In 5697/1937, after his marriage to Chana Vilenkin, daughter of the Rebbe’s melamed Reb Zalman Vilenkin, he settled in Leningrad, where he was part of the community of anash who risked their lives to live a life of Torah and Chassidus even during those harsh times. Soon the KGB was after him for organizing Torah classes for bochurim and Lipa was on the run for several years, until WWII broke out in the Soviet Union in Sivan/June of 5701/1941.
After the war came to the Soviet Union, Reb Lipa was separated from his wife and for two years searched frantically for his wife, who had been visiting her parents in Ukraine. He escaped to Tashkent, eventually leaving with the mass exodus of Chassidim after WWII and arriving in France.
In Paris, Reb Lipa worked for the Lubavitch European “Lishka” and gained a reputation as a mediator who strived to end disputes fairly and amicably.
What was supposed to be six weeks eventually turned into six years for the Schapiro family. Only in 5713/1953 did his family first get the necessary papers to settle in the US, where they were told to settle in Cleveland, which they did, with the Rebbe’s brochos.
In Cleveland, Reb Lipa dedicated himself to being a source of light for all. Shechitah was his means to feed his family, but despite not having an official shlichus position, Reb Lipa worked to spread the wellsprings of Chassidus, as well as raising the standards and levels of observance in that Midwestern city.
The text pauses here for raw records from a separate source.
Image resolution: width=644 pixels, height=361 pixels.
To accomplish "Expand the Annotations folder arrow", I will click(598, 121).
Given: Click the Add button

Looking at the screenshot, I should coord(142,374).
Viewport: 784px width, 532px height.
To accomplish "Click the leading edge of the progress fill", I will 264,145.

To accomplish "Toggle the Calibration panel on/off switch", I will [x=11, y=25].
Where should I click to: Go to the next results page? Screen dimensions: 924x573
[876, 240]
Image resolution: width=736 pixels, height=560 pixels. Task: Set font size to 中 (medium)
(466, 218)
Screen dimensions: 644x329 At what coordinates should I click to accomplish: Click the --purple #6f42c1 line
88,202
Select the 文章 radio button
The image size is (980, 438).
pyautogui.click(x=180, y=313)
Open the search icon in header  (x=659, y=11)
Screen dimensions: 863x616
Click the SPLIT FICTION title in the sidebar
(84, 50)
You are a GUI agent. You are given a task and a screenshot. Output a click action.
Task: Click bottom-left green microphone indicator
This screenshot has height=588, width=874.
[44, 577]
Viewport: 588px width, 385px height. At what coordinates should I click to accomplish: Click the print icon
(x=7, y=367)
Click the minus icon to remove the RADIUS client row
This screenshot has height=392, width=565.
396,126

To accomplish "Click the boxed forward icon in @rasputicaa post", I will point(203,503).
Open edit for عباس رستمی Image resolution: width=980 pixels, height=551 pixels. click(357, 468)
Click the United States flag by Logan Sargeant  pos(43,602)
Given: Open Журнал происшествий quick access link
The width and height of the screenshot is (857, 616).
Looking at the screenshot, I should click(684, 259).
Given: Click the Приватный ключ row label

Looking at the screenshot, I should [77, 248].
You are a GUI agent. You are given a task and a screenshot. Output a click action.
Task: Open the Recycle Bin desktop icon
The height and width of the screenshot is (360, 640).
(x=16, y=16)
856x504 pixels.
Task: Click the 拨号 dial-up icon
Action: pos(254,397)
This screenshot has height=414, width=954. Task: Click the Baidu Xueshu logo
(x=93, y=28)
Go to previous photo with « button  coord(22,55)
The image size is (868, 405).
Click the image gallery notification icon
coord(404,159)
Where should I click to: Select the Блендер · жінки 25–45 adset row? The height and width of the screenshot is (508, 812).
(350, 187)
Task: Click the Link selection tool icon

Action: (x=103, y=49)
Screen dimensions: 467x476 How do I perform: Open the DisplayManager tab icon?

Many of the talmidim of the local Telsher Yeshiva came to study Chassidus with him and remembered his shiurim many years later. He also built relationships with many of the Roshei Yeshiva there and would often be the go-between from them to the Rebbe.
Reb Lipa’s hiskashrus to the Rebbe knew no bounds. He would travel to New York twice a year to spend Simchas Torah and Yud Tes Kislev with the Rebbe. Being married to a native of Yekatrenaslov, the Rebbe’s hometown, Reb Lipa had a special connection to the Rebbe. In later years he also was one of the last people to know the Rebbe’s father before he was sent away in 5699/1939.
In the 1970s, when he felt that he longer could shecht properly, Reb Lipa received permission from the Rebbe to move to New York. Soon after he was appointed to serve as rov of the Empire shtiebel, where he would give shiurim several times week and administer to the needs of the mispallelim there. Those gemoroh shiurim ultimately finished shas several times.
A few years later, when the Vaad Rabbonei Lubavitch was founded, he was asked to join that beis din. In New York, he was quickly recognized as a man who could be trusted to get to the bottom of the dispute and hammer out a decision acceptable to all. In addition, he was a formidable speaker, one who captivated his audience with his powerful words.
Reb Lipman continued his schedule of learning and teaching up until his final days.
He passed away on this day in 5770, at the age of 97.